AWS WAF Cost Calculator
Estimate AWS WAF-style costs with a simple model: Web ACL monthly fees + rule monthly fees + request charges. Compare baseline vs peak requests with your pricing.
Maintained by CloudCostKit Editorial Team. Last updated: 2026-02-07. Editorial policy and methodology.
Best next steps
Use this calculator for the first estimate, then validate the answer with the closest guide or companion tool.
Inputs
Results
AWS WAF cost is a layered security bill, and attacks can create a second bill beside it
The visible WAF line items are only the first layer: Web ACLs, rules, and evaluated requests.

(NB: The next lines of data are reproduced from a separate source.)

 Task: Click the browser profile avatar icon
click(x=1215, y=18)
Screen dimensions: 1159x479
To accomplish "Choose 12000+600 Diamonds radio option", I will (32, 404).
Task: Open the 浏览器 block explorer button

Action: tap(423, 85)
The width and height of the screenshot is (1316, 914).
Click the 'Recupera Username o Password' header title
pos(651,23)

In practice, attack periods also create downstream logging, scan, and analysis costs that make the true incident month more expensive than the WAF charge alone suggests.
- ACL inventory: the steady monthly security surface across accounts, regions, and environments.

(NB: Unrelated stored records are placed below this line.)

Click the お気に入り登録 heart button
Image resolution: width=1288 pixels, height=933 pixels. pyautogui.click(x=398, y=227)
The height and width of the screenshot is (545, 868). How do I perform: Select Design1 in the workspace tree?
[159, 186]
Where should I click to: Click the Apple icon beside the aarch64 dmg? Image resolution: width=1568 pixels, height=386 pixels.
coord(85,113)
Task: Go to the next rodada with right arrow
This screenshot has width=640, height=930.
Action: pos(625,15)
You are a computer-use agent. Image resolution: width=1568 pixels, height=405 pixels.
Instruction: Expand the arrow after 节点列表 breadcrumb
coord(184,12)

- Rule inventory: managed and custom logic that grows as protection coverage expands.
- Evaluated requests: the variable layer that spikes during attacks, bot waves, or sudden traffic shifts.
Where WAF estimates usually drift
- Baseline traffic is modeled carefully, but blocked traffic and attack windows are undercounted or ignored.

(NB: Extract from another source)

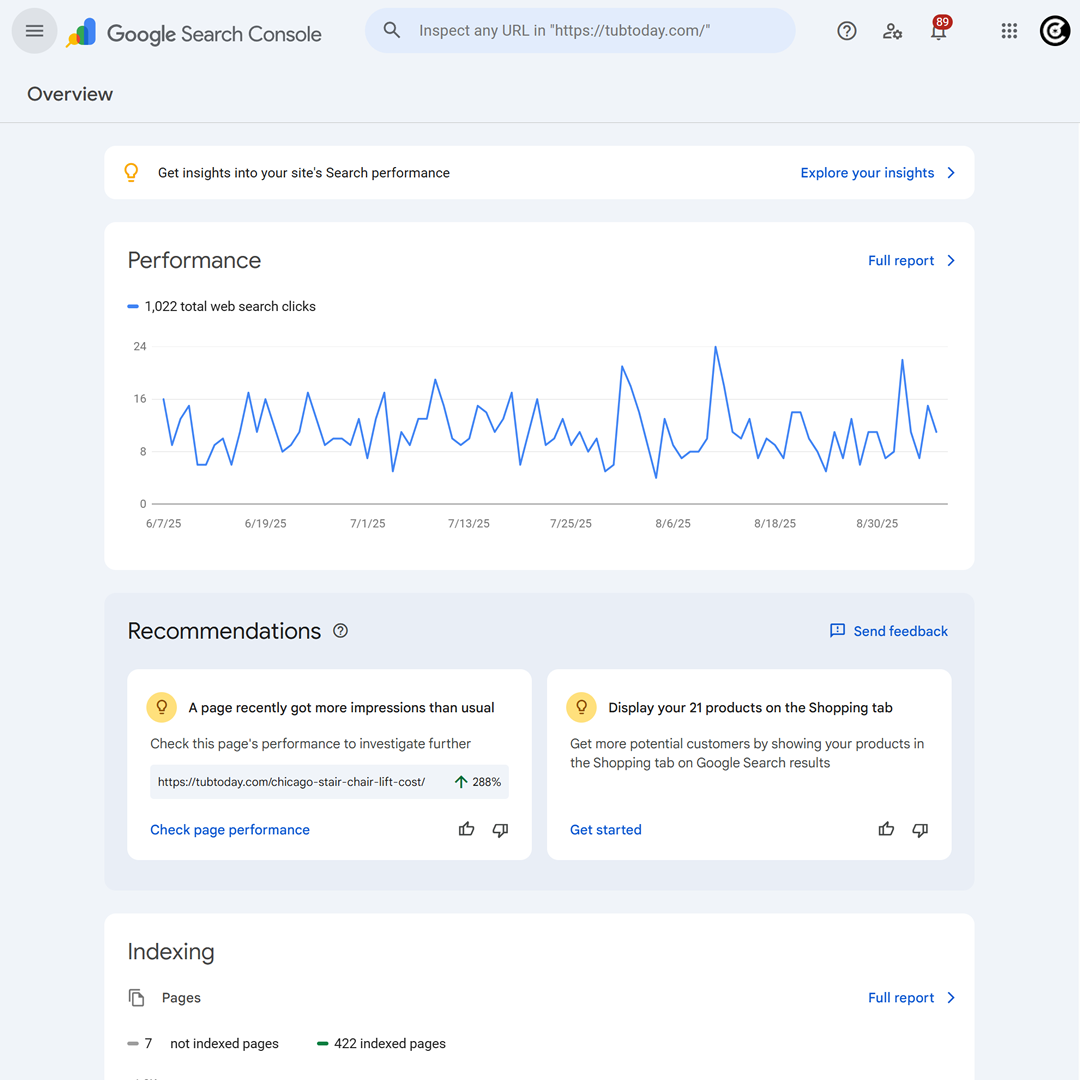Open the Help question mark icon
Screen dimensions: 1080x1080
coord(846,31)
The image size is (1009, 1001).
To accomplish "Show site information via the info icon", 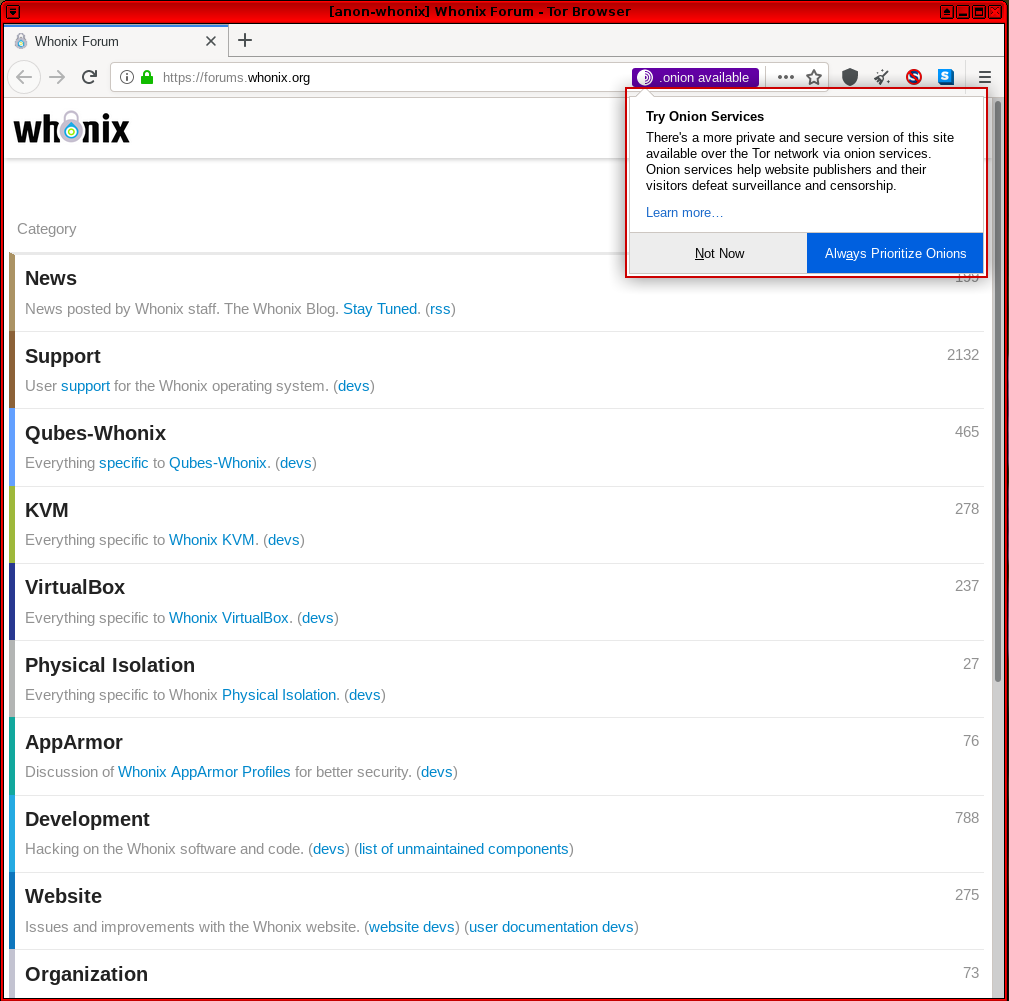I will coord(127,77).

- Rule inventory expands gradually across regions and environments after the original estimate was made.
- Teams review the WAF invoice but forget that log ingestion and query costs exploded at the same time.
- One blended request assumption hides the difference between a quiet month and a defensive month.
What to review before trusting the WAF baseline
- Count Web ACLs and rules by environment and region so the steady security surface is visible.
- Estimate evaluated requests with blocked traffic included, not just successful application traffic.
- Model attack or bot weeks separately because request-based charges are the first part of the defensive cost story.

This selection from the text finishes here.